IV. Ruling of the Court
Having heard and considered the submissions advanced by learned senior counsel and counsel for the parties, the Supreme Court, per Justice Dipankar Datta, proceeded to analyze the law at hand across six distinct limbs. The Court noted that the common thread running through each of the impugned orders is one of guarantee — the underlying corporate debtor in each case is either the principal debtor or the surety/guarantor in a guarantee arrangement, and all issues run within the four corners of guarantee and the IBC.
Limb I — History of Laws Relating to Insolvency, Reconstruction, Recovery of Dues, and the Objects/Purposes of the IBC
The Court commenced its analysis by tracing the history of insolvency legislation in India and the objects and purposes the IBC seeks to achieve. The Court observed that the IBC is a comprehensive legislation which has ushered in a regulatory regime governing all aspects of insolvency and bankruptcy, providing for insolvency resolution of all entities in India, be they corporate or individual.
The Court referred to the preamble of the IBC, which introduces it as an ‘Act to consolidate and amend the laws relating to reorganisation and insolvency resolution of corporate persons, partnership firms and individuals in a time bound manner for maximisation of value of assets of such persons, to promote entrepreneurship, availability of credit and balance the interests of all the stakeholders including alteration in the order of priority of payment of Government dues and to establish an Insolvency and Bankruptcy Board of India, and for matters connected therewith or incidental thereto.’ The Court identified the key objectives of the IBC from its preamble as follows:
- To consolidate and amend the laws relating to re-organisation and insolvency resolution of corporate persons, partnership firms and individuals, providing for a time bound insolvency resolution mechanism;
- To ensure maximization of value of assets;
- To promote entrepreneurship;
- To increase availability of credit;
- To balance the interests of all the stakeholders including alteration in the order of priority of payment of Government dues;
- To establish an Insolvency and Bankruptcy Board of India as a regulatory body; and
- To provide procedure for connected and incidental matters.
Historically, the Court noted, prior to the IBC, the insolvency regime in India was multi-pronged and highly fragmented. The Presidency Towns Insolvency Act, 1909 and the Provincial Insolvency Act, 1920 governed individuals and partnerships but were archaic and created different fora and procedures for similarly circumstanced persons at different places. The Companies Act, 1956 provided for winding up if a company was unable to pay its debts, but had no provision mandating resolution prior to liquidation and no timeline for even liquidation. The Sick Industrial Companies (Special Provisions) Act, 1985 (SICA) proved to be ineffective, as dishonest persons at the helm of sick industrial companies exploited procedural delays before the Board for Industrial and Financial Reconstruction and the Appellate Authority. The Recovery of Debts Due to Banks and Financial Institutions Act, 1993 (DRT Act) and the Securitization and Reconstruction of Financial Assets and Enforcement of Security Interest Act, 2002 (SARFAESI Act) too failed to achieve timely recovery despite statutorily prescribed timelines, leading to deterioration of the value of assets.

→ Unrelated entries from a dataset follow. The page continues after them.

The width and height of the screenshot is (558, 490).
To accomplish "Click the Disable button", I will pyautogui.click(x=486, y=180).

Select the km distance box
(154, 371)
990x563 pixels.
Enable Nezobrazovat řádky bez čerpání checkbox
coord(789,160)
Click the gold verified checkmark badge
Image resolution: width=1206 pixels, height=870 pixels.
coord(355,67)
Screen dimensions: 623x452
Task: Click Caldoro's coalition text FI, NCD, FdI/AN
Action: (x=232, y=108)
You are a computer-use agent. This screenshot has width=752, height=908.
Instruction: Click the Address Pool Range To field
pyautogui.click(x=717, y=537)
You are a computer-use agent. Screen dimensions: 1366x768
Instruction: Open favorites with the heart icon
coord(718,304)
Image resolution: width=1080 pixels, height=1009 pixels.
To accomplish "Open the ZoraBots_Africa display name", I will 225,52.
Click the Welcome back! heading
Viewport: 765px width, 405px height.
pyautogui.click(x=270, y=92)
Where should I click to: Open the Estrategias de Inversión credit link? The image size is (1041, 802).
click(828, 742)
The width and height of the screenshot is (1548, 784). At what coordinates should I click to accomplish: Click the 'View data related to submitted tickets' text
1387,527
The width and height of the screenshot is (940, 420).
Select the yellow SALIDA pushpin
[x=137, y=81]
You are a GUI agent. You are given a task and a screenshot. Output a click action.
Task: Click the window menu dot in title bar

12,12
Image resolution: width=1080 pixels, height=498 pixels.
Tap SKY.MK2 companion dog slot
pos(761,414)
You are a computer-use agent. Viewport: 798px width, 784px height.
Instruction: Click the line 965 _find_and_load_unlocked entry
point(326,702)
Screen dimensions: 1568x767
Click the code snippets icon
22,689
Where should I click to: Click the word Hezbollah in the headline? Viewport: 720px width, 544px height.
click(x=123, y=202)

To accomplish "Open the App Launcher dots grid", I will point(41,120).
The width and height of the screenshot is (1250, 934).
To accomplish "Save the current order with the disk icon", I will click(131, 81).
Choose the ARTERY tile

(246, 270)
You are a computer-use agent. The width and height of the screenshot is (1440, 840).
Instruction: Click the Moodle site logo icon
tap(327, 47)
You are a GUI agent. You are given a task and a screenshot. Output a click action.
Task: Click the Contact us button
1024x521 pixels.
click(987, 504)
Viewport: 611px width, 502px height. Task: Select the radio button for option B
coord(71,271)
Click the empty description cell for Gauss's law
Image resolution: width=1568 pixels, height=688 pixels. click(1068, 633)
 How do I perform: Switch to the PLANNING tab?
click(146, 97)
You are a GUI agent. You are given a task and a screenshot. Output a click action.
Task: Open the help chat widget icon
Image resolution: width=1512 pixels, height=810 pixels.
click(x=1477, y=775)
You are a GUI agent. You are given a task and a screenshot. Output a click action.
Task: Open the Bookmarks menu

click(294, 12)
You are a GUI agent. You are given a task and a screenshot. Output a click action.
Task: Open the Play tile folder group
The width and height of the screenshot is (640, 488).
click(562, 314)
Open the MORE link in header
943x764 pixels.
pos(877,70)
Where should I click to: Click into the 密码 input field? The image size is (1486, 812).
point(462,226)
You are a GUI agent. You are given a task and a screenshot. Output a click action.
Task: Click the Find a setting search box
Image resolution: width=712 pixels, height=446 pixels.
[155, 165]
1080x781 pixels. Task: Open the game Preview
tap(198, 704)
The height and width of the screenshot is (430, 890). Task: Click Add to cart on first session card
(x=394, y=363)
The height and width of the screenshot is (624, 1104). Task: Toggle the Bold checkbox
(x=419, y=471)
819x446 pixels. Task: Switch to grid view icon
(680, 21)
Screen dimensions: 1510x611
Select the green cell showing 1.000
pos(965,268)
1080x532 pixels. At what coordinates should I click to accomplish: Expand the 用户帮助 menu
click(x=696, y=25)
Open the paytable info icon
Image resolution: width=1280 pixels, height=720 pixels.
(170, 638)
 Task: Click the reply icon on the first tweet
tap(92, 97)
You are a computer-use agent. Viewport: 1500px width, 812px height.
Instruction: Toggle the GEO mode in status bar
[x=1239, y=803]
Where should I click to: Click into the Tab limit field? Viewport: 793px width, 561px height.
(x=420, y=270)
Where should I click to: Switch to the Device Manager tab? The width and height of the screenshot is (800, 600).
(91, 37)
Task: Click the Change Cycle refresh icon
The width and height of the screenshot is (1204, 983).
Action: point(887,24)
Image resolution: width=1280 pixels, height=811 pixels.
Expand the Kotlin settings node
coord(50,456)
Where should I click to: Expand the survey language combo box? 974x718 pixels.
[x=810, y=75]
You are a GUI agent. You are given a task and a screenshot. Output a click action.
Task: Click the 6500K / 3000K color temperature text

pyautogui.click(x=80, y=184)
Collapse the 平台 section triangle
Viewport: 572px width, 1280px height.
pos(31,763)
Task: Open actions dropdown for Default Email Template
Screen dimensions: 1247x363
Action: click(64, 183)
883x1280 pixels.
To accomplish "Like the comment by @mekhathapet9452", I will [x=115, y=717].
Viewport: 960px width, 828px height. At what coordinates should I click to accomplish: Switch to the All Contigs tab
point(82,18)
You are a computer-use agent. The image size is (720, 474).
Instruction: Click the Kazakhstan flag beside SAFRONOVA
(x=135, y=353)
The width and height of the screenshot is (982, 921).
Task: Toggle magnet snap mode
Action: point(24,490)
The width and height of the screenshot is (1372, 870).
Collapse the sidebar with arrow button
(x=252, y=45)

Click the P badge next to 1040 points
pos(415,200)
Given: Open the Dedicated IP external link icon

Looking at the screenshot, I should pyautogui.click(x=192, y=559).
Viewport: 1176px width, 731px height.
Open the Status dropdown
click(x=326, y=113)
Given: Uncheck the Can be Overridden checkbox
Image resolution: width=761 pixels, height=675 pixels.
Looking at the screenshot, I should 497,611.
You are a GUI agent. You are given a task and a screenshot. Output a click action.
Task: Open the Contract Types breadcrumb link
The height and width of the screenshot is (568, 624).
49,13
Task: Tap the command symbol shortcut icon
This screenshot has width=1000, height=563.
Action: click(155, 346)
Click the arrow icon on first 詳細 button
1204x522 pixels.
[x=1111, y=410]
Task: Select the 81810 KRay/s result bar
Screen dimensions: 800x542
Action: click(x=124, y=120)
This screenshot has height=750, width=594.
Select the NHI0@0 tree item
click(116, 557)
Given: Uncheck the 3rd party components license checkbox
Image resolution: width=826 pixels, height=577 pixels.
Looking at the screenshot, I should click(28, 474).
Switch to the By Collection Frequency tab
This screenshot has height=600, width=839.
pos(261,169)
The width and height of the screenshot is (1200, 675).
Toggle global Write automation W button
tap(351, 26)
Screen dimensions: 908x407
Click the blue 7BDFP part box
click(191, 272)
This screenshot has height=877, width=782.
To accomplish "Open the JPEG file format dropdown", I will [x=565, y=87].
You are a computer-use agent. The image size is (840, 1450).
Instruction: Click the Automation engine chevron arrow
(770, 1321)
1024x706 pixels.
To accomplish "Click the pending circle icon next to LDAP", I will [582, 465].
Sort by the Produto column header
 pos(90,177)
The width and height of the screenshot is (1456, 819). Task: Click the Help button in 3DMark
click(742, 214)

The aforesaid drawbacks in the then existing bankruptcy framework necessitated a more unified and focused legislation, which ultimately took the shape of the present Code. The Court noted that the two remaining recovery statutes — the DRT Act (rechristened the Recovery of Debts and Bankruptcy Act, 1993) and the SARFAESI Act — were suitably amended to ensure that the provisions of the IBC held sway. Significantly, Debt Recovery Tribunals have been designated as the Adjudicating Authorities in Part III of the IBC for insolvency resolution of individuals and partnership firms, symbolizing that recovery and insolvency resolution were to go hand in hand.
The Court observed that it has consistently been found that recovery is not the object of proceedings under the IBC. The idea behind such a statement is that a proceeding under the IBC is primarily focused on insolvency resolution of the debtor — and although recovery is incidentally effected, the proceeding is actually not meant to facilitate recovery of dues only of the person who initiated the proceeding. The Court observed that the process is a time-bound composite process involving insolvency resolution and recovery upon shifting the control of the corporate debtor and its assets from the hands of its promoters/directors to a Resolution Professional, who is ultimately guided by the Committee of Creditors, such that the interests of all stakeholders are balanced.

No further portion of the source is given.